The blogosphere has done a rather thorough job of thrashing the recent *scathing* report by Senator Coburn (R-Oklahoma) on supposed mismanagement and waste by the NSF. I will therefore quell the urge to point out how poorly researched, written, and organized the report it. It's a good thing the report wasn't funded by NSF or it would indeed be an excellent example of wasted effort and money by that agency.
I was, however, bothered by a particular section that has not received as much attention: the part about the supposedly shocking number of late and never-turned-in project reports:
A 2005 audit found that “[a]pproximately 47 percent of the 151,000 final and annual project reports required in the past 5 years were submitted late or not at all.”
There is a handy chart, organized by Directorate, showing the % final reports submitted on time, late, or not at all. I have some points to make about this:
1 - It is not surprising that so many reports are late. Reports are due 90 days before the end of the budget period, and at that time some of us are still scrambling to submit additional grant-related publications to include in the report. I would rather submit a late but more impressive report than an on-time report with less substance. One of the main motivators for me to file my reports (annual or final) sooner rather than later is that it is necessary to be up-to-date with reports in order for the paperwork for new grants to be processed, but if there is no pressure from that, I will wait until I can write a more complete and informative report.
2 - According to the chart in Coburn's document, although there are many late reports, the number of missing (never submitted) reports is low. It is misleading to combine late + missing reports and then focus on that number as if there is a major problem.
3 - The reports are administratively important for NSF and are one way that the programs/directorates can see what has been produced from grants (publications, education, outreach etc.), but the reports are not the actual "products" of the research and therefore are an imperfect measure of project success. It would be more relevant (but perhaps more difficult) to look at the actual outcomes of a grant -- as opposed to whether a project report has been filed on time -- and to look at contributions and impact beyond the expiration date of the grant.

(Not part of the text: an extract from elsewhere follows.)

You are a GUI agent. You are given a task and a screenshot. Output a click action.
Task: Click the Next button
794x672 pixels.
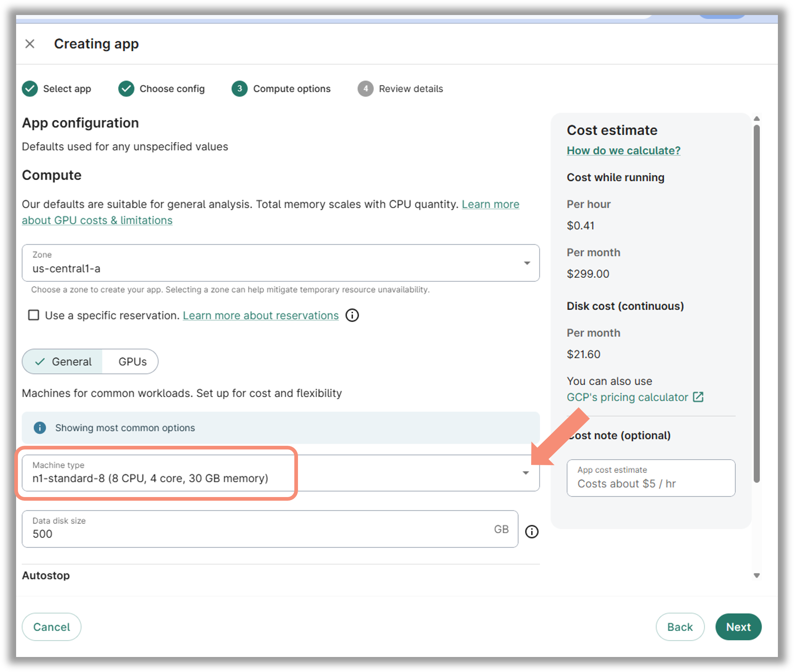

I also wondered about the numbers related to unspent grant money apparently lying around, uncollected by NSF. Does this include money that PIs retain as part of no-cost extensions that give more time to do the research, or is that apparently leftover money accounted for because the expiration date of the grant changes when a no-cost extension is approved? If you only consider the original expiration date of the grant, it would look like there is unspent grant money. I couldn't tell from the report whether the unspent money was real or not.
And did anyone else think it was strange, given Coburn's concern for duplication and overlap among programs that fund STEM education for underrepresented populations, that the subtitle of the report, "Under the Microscope", is also the name of an NSF-funded website created by The Feminist Press to encourage girls and women to be involved in STEM fields? How do we all feel about this duplication of titles? I don't have any real data, but I am sure I am against it.